How do you plan a programme to include Schubert’s Unfinished Symphony? The answer, adopted by the Watford Symphony Orchestra for this concert, is to tackle this great work at the start.

It is on a large scale, but because Schubert did not complete the third movement or even start a fourth movement, it lacks some of the sort of musical statements that one expects.

On this occasion the orchestra had a visiting conductor, Stuart Dunlop, who has wide conducting experience, and in responding to him they were in excellent form. Schubert, like his older contemporary Beethoven, lived in the borderland between late classical and early Romantic music.

What a great symphonic composer Schubert was! No doubt, if he had completed the usual four movements in this symphony, his eighth (in B minor) would have ranked even higher in the orchestral league.

From their good, steady start, at a comparatively modest allegro moderato, the orchestra achieved almost everything that Schubert asks of them. The ingenious exploitation of his melodies, the adventurous harmonic language and the expressive rhythms, the poetic structures and emotions were sympathetically expressed.

The strings used a modest vibrato, played with good tone, and achieved the right balance with the other sections. The horns, which can be a weak spot in amateur orchestras and even in some professional ones, excelled themselves. If only the second movement was not the end.

To complete the first half of the concert, where one often expects a concerto, we heard a work for solo voice with the orchestra. Samantha Price (mezzo soprano) sang Mahler’s Lieder eines Fahrenden Gesellen (Songs of a Wayfarer). This is a group of four songs, linked with others, which Mahler set later. The German words, with an English translation, were usefully included with the printed programme.

This is a comparatively early work of this composer and has something in common with Schubert’s song cycles, though composed 50 years later. It was a joy to hear these well known songs.

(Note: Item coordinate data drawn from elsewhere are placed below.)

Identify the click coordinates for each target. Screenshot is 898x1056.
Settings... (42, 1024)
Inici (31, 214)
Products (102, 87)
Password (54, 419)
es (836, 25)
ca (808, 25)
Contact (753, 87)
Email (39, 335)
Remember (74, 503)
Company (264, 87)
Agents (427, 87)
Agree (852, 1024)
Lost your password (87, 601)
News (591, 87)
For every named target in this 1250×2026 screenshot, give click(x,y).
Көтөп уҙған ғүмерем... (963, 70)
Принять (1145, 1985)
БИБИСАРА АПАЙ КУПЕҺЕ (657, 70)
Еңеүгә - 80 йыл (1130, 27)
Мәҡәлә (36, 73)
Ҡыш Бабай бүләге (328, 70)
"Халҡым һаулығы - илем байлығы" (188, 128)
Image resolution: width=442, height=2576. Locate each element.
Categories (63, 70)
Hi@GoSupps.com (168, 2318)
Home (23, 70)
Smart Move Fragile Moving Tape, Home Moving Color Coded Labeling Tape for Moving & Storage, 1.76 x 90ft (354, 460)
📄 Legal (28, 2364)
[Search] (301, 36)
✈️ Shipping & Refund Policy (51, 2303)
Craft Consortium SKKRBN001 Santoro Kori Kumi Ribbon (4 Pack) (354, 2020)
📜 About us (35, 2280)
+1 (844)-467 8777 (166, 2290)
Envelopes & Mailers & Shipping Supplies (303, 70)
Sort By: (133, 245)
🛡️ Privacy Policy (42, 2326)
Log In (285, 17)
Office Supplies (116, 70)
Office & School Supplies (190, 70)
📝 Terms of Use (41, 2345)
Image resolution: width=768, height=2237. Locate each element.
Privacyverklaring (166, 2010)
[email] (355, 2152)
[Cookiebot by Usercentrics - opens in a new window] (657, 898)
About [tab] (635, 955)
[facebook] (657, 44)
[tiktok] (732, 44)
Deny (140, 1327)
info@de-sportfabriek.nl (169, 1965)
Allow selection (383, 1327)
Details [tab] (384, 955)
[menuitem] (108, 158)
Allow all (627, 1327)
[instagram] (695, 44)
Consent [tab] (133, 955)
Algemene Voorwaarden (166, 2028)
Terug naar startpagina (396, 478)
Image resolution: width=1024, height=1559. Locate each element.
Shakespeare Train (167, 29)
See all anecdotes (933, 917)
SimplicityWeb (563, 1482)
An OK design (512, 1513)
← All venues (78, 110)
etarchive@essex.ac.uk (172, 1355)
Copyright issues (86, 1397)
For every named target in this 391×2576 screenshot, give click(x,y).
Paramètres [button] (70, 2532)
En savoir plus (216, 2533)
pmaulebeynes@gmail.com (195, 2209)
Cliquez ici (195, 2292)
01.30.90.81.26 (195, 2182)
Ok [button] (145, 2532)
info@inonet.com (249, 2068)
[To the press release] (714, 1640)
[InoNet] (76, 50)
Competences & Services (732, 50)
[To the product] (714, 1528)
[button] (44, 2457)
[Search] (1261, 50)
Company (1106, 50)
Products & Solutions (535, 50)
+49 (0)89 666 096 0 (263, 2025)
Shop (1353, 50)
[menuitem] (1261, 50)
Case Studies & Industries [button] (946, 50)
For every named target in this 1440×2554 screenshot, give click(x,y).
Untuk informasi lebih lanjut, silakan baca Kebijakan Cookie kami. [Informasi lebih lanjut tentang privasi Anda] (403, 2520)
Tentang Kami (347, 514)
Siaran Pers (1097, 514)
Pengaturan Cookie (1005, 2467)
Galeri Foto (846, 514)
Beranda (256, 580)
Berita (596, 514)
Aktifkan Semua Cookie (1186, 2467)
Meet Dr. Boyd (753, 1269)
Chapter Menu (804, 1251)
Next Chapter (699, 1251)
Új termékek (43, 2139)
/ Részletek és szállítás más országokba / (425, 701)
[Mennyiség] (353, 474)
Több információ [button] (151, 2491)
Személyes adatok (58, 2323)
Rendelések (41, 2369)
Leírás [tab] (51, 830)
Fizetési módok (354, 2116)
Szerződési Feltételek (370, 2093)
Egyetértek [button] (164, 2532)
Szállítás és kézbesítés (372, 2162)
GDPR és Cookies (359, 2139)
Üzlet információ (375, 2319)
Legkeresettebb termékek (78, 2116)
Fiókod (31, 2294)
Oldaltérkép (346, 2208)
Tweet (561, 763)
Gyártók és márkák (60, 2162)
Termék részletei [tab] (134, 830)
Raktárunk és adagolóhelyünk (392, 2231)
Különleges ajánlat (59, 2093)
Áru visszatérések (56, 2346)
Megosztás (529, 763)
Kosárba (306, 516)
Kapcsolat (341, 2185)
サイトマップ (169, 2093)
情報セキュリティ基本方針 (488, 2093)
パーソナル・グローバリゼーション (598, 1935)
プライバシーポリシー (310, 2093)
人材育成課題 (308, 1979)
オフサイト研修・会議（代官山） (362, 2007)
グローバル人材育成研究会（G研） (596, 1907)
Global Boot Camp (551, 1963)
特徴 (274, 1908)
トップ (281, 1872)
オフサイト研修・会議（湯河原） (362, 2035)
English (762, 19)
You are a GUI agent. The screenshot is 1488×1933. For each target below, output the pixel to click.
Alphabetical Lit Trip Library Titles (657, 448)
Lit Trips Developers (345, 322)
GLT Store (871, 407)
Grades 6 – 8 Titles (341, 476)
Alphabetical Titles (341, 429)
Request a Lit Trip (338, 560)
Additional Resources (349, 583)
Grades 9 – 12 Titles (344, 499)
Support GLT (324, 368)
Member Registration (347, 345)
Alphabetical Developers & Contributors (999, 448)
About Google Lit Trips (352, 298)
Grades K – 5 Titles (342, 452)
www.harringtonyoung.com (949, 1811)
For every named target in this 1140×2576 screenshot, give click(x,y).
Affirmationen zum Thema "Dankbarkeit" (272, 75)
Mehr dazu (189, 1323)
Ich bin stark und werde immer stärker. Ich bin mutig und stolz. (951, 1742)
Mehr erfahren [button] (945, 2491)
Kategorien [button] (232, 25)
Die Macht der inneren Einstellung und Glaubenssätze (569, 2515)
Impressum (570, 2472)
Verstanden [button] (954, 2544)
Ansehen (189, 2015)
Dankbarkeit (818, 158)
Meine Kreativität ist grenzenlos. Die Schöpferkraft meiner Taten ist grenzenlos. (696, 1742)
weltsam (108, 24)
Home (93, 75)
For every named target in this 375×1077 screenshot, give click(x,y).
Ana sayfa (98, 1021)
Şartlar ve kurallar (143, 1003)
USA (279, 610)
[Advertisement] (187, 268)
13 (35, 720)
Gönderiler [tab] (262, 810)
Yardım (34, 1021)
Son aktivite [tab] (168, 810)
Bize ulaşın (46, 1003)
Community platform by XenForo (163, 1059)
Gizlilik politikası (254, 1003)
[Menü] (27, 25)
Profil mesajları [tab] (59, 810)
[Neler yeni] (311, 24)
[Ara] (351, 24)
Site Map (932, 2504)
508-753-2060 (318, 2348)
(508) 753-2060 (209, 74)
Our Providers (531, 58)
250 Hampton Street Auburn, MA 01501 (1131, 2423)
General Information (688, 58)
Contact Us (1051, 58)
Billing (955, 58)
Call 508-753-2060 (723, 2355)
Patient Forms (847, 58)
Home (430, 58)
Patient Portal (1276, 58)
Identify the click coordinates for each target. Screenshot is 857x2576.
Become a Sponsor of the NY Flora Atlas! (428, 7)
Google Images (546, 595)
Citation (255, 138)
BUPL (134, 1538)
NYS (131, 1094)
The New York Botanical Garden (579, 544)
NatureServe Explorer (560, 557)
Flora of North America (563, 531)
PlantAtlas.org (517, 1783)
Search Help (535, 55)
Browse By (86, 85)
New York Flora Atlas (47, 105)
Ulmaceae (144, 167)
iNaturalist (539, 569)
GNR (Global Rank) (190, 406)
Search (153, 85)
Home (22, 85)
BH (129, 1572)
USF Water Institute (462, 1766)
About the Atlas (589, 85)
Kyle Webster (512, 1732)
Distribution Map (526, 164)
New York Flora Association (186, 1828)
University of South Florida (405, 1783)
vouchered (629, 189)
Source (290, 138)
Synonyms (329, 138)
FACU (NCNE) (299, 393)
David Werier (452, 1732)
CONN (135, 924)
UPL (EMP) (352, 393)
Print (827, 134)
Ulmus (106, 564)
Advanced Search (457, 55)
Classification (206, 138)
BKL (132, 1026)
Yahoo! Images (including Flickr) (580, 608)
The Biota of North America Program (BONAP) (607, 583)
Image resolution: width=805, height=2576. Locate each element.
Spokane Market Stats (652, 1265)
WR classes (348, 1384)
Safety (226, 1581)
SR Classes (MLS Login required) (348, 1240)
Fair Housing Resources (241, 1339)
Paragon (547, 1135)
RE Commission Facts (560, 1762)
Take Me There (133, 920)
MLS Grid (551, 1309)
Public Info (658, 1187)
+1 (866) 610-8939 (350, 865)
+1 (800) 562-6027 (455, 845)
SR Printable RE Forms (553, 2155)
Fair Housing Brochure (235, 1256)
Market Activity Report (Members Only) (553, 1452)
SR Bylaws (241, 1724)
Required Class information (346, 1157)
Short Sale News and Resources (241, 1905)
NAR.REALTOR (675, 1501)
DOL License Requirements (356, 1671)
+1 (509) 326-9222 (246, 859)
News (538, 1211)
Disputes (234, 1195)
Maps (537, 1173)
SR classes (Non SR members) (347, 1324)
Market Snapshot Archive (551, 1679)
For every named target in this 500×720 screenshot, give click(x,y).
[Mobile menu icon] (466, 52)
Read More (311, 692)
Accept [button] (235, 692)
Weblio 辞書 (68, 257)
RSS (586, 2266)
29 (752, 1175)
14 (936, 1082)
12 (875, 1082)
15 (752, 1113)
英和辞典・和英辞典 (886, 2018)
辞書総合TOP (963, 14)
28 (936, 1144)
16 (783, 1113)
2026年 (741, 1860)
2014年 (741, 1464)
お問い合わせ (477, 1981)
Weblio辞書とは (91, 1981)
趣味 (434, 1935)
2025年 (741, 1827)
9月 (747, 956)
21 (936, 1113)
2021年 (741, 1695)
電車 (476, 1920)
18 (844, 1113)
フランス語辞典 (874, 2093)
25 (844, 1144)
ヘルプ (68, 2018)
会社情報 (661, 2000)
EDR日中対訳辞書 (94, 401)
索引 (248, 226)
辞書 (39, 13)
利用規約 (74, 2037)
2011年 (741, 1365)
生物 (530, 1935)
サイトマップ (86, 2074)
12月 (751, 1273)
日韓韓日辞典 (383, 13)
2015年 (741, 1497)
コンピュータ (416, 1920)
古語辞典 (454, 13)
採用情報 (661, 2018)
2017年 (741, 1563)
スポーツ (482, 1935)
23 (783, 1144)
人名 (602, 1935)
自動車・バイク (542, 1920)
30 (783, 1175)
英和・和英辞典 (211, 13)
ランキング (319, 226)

The Clarendon Muse is small for a concert hall, and I wondered how Samantha would sound in a larger room; she has a pleasant voice, and sang with accurate intonation and proper phrasing. The complex orchestral accompaniment gave her every support. She made a comparatively late start in her musical career, and we can expect that in time her voice will become stronger and her German clearer.

After the interval, what could the orchestra play that would match the depth of what had gone before? As a song writer, Schumann is one of those whom we speak of in the same breath as Schubert and Mahler; but with the best will in the world, he was not their equal as a symphonist.

So was it reasonable that we were bound to compare his Third Symphony, the Rhenish, with the Unfinished? And after their earlier efforts, perhaps the orchestra was a bit tired. But this symphony was an acceptable partner with what had gone before, has well known themes and was agreeable listening to end the concert.